Rassegna, 31 maggio 2013
Finanziamento ai partiti, oggi il primo sì
• A meno di imprevisti il Consiglio dei ministri dovrebbe approvare oggi il disegno di legge che abolisce il finanziamento pubblico dei partiti. Dicono a Palazzo Chigi che il testo sarà snello, poco più di una decina di articoli, in grado di ripensare il sistema, aprendo alle erogazioni dirette dei cittadini e affidando ad essi la decisione di finanziare o meno i partiti. Riprenderà le norme dell’anno scorso, molto severe in termini di trasparenza dei bilanci e introdurrà la possibilità di destinare una quota della dichiarazione dei redditi, molto probabilmente fissata al 2 per mille. Scrive Galluzzo sul Cds: «Di certo quando il testo arriverà in Parlamento vi si scaricheranno tutte le tensioni interne ai due partiti di maggioranza. Ieri il Pd ventilava la cassa integrazione per i suoi dipendenti, mentre il Pdl parlava apertamente di licenziamenti in vista. Non dovrebbero essere a rischio i finanziamenti pregressi già ottenuti: il testo prevede che i fondi del 2013 arrivino regolarmente a luglio; l’eliminazione dall’oggi al domani aprirebbe di sicuro molti contenziosi. Dal 2014 dovrebbe partire un periodo di transizione di tre anni, in ognuno dei quali si dimezzano i finanziamenti. Dal 2017 entrerà a regime il nuovo sistema».

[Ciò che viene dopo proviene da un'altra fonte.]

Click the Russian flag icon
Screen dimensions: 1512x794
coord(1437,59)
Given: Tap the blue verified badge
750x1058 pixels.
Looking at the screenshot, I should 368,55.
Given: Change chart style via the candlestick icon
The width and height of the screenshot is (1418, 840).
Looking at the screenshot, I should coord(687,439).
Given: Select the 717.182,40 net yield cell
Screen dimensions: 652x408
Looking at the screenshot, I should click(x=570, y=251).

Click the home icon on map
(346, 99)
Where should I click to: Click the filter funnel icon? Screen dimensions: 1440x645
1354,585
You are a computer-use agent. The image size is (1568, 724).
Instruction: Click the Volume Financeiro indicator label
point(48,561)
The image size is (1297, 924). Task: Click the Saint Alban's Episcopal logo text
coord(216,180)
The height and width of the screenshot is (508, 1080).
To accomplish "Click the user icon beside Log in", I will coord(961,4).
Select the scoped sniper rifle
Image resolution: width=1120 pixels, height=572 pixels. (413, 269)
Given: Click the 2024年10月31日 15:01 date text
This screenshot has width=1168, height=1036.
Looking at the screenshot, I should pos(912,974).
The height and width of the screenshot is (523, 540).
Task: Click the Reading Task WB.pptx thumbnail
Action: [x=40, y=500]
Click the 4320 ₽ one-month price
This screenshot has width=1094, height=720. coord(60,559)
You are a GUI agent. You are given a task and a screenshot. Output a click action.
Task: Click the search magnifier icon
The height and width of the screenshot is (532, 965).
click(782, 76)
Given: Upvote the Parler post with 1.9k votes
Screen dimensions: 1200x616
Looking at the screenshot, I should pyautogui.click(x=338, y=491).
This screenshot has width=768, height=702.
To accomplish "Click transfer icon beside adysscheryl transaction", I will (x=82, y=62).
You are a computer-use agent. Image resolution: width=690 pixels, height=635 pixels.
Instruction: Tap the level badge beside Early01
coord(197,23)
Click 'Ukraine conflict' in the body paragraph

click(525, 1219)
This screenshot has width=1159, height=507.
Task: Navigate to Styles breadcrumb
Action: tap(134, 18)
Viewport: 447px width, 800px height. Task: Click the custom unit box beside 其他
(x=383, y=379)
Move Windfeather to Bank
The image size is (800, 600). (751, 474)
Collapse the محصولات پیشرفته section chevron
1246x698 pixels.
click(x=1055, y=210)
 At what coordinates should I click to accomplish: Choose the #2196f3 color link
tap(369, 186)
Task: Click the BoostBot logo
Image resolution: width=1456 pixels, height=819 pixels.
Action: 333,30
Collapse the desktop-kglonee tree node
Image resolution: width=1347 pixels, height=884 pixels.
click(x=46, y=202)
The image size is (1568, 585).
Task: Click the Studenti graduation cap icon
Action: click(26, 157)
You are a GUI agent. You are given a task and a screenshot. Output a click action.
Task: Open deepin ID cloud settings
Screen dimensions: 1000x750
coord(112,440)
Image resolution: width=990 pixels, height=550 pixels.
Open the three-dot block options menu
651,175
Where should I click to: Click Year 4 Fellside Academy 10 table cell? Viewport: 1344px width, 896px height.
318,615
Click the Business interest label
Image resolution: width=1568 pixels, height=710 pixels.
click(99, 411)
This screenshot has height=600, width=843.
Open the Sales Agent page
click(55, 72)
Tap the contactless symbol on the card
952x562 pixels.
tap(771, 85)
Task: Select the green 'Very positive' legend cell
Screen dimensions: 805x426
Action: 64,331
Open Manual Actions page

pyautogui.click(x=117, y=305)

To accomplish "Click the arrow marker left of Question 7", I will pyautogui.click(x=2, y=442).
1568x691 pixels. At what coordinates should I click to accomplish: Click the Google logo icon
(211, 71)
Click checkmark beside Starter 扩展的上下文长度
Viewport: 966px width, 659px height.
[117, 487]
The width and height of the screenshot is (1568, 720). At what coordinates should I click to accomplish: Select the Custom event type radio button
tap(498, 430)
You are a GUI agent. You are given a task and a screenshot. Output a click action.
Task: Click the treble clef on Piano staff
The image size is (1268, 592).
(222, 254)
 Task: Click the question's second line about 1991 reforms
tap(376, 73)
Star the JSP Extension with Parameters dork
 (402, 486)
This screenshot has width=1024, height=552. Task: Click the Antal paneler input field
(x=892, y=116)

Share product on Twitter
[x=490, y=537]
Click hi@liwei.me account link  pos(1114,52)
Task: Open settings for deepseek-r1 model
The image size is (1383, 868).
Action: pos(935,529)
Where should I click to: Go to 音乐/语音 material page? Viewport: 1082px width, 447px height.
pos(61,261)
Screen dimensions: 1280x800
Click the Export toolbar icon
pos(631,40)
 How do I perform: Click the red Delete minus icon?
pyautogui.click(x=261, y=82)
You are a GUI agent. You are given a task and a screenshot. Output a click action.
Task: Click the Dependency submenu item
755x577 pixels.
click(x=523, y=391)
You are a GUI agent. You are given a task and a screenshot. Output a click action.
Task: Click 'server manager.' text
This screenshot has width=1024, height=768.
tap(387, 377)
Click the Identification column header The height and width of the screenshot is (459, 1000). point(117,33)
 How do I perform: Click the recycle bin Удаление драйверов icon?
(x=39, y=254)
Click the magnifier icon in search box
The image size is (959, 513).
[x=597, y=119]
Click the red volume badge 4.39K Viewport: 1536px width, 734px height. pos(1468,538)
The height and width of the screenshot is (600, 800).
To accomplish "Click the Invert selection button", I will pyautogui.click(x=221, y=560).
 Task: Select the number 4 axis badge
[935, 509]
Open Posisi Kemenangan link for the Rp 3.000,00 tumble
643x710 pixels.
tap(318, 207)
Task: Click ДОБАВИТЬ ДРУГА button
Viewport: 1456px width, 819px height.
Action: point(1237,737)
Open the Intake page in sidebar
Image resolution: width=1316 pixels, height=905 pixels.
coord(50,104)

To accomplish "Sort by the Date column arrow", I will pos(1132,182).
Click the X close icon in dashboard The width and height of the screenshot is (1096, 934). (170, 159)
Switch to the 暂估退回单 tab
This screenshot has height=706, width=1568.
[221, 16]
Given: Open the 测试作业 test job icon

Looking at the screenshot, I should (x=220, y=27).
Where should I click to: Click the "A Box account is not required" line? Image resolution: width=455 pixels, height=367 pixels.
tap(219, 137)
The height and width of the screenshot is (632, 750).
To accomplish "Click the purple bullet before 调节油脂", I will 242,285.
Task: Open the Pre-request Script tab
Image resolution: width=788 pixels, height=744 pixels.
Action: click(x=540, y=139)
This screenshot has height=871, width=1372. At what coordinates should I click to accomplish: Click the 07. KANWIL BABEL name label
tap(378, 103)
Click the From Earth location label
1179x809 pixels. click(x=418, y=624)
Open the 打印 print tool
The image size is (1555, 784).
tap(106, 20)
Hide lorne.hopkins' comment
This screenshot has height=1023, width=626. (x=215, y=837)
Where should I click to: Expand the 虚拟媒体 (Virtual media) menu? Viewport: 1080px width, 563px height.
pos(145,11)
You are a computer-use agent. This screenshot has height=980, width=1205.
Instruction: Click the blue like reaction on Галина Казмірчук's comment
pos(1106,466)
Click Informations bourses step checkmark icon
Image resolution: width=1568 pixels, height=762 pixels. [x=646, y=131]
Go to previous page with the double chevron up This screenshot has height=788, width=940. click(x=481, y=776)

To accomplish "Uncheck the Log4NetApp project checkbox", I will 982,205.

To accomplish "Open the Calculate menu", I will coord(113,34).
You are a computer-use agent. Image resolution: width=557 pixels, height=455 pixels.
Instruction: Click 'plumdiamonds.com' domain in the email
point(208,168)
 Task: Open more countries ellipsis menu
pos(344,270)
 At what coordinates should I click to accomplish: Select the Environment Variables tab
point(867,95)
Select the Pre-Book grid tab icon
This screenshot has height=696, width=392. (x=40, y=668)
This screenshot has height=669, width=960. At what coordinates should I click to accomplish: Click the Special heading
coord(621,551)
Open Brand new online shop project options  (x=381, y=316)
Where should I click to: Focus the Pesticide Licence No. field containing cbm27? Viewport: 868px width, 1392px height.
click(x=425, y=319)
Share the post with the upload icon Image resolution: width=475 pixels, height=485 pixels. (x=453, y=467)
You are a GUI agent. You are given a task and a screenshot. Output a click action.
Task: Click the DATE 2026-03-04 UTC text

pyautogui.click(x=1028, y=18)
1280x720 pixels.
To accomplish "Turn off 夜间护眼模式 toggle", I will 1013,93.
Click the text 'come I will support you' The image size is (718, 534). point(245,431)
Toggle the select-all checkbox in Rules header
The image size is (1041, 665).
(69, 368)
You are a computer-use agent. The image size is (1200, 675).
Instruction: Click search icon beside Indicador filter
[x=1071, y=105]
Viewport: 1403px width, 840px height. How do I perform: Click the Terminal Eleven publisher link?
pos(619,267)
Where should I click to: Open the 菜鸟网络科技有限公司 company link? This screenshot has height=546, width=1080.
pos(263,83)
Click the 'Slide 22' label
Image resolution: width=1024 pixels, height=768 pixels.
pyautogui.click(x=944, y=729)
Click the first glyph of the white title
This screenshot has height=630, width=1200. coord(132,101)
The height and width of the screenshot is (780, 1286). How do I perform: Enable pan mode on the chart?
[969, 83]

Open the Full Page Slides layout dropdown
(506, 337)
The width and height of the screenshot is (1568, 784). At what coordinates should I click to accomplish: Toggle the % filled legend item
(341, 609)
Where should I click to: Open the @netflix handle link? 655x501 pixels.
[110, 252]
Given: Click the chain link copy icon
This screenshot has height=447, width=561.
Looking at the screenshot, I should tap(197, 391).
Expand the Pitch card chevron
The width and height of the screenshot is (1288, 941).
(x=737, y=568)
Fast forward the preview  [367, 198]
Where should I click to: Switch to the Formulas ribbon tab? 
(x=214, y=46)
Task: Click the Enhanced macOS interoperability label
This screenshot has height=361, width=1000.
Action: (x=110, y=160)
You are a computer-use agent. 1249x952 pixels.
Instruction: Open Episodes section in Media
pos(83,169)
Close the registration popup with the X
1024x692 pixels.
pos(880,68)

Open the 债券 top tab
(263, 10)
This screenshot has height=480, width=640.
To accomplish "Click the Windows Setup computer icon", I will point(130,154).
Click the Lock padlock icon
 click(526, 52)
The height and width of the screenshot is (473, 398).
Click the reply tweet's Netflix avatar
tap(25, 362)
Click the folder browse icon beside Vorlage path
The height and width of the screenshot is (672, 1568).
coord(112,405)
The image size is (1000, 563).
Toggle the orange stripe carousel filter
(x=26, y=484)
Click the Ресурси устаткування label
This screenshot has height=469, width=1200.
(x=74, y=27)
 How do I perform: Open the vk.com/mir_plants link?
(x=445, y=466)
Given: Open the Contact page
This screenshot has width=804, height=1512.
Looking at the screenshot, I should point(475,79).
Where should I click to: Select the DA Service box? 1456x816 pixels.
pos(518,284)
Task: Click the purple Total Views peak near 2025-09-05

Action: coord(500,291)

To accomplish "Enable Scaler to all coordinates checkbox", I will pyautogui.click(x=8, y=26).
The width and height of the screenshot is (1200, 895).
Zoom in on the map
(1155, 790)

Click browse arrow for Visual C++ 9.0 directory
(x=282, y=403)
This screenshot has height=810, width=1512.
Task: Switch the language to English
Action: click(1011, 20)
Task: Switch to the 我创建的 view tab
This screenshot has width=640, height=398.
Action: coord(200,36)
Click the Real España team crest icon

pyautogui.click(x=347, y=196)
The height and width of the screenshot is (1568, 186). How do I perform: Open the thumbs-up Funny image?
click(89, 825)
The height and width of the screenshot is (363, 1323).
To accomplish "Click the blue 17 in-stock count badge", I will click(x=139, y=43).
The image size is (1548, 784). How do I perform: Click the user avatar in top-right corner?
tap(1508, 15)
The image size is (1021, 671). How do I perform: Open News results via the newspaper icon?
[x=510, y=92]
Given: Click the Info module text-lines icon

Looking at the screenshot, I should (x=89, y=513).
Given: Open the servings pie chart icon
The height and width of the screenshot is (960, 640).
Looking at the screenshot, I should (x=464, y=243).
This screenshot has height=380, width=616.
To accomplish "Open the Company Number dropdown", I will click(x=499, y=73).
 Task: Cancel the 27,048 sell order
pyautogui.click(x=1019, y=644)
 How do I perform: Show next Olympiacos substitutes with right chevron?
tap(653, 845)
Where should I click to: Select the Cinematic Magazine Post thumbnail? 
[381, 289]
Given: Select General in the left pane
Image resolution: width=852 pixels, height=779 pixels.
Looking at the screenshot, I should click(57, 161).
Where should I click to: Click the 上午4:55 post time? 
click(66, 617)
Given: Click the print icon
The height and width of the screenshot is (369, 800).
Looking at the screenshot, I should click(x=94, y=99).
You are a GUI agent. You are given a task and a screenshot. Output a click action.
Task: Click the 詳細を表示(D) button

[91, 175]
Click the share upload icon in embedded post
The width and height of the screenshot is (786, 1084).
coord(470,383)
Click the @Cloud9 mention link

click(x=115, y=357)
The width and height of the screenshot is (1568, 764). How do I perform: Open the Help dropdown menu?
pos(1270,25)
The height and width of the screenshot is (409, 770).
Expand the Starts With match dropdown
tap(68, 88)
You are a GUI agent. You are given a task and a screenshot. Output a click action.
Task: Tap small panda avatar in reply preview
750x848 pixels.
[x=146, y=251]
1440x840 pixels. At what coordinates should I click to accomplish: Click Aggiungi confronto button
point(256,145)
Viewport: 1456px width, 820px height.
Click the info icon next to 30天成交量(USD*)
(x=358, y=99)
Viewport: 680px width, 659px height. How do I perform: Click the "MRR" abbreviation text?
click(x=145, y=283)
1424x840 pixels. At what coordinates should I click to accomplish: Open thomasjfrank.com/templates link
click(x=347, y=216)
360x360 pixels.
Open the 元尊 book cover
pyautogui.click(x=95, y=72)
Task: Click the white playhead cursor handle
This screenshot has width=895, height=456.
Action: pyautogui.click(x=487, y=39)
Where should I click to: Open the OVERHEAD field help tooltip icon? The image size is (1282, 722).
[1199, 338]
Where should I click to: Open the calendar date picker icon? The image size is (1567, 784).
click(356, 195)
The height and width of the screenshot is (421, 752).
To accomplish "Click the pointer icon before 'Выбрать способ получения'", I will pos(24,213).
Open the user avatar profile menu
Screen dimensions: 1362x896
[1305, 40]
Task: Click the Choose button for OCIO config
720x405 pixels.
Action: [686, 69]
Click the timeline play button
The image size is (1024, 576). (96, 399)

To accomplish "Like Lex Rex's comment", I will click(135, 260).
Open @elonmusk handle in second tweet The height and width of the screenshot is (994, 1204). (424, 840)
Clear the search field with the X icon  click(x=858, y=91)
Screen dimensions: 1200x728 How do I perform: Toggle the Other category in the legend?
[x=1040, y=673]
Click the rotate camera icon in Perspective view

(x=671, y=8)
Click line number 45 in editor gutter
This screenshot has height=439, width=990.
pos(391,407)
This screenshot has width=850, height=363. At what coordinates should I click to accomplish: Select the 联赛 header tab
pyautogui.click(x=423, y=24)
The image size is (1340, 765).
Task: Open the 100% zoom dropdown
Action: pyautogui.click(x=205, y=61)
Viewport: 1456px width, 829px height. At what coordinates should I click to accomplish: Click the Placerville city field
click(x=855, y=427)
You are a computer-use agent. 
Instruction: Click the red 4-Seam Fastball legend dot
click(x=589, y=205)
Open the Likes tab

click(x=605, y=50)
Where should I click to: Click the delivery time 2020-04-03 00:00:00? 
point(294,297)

• Sui finanziamenti ai partiti, spiega Magri (Sta), «il Tesoro non è in grado di mettere a regime le novità fiscali prima della dichiarazione dei redditi 2014, che si consegnerà nel maggio 2015. E dunque, i primi denari della nuova era arriveranno ai partiti solo dal 2016 in poi. Da qui la domanda: come sopravviveranno fino ad allora Pd, Pdl e le altre formazioni assetate di denaro? Senza la riforma, incasserebbero ogni anno 91 milioni di euro a titolo di rimborso elettorale. Il conto totale farebbe oltre 450 milioni nel quinquennio. Il disegno di legge che va in Consiglio dei ministri alle ore 11 prevede una drastica cura dimagrante. Primo taglio nel 2014, ulteriore sforbiciata ai rimborsi nel 2015 e qualche briciola nel 2016. Poi più nulla. Su questo pregresso si è scatenata la bagarre, poiché già Monti aveva dimezzato il fiume di denaro pubblico, e molte spese (stipendi di impiegati e affitti) sono già state ipotecate anche per il futuro. “Qui si rischia il crac”, è stato il grido disperato dei tesorieri».
• «Allora, mi ascolti, ora le dirò un po’ di cosette che non riguardano solo i 180 dipendenti del Pd che rischiano il posto di lavoro… Nel luglio scorso il Parlamento ha già approvato una norma che dimezza le risorse destinate ai partiti, che sono così passate da 182 milioni di euro a 91. Cosa è accaduto quindi da luglio ad oggi? Beh, semplice: i partiti, pensando di poter contare su quei denari, hanno sottoscritto contratti per forniture varie, dalla luce delle sedi alla carta igienica, e hanno firmato e rinnovato contratti di lavoro o collaborazione... Mi segue?».
La seguo, continui.
«Bene. Adesso che fa il governo? Dice: io non riesco a dare risposte ai temi drammatici del lavoro, no, proprio non ci riesco... In compenso però taglio altri soldi ai partiti, e così decine di persone se ne vanno a casa. E lei lo sa chi è che se ne va a casa? Ha voglia di scriverlo sul suo giornale? Non se ne vanno a casa quelli che girano con l’auto blu... A restare senza lavoro è gente che guadagna tra i mille e i 1.500 euro al mese... Quelli che fanno le pulizie alle 5 del mattino, quelli che rispondono al telefono, quelli che scrivono i comunicati al computer...» (il senatore Ugo Sposetti, ex tesoriere dei Ds, a Roncone del Cds).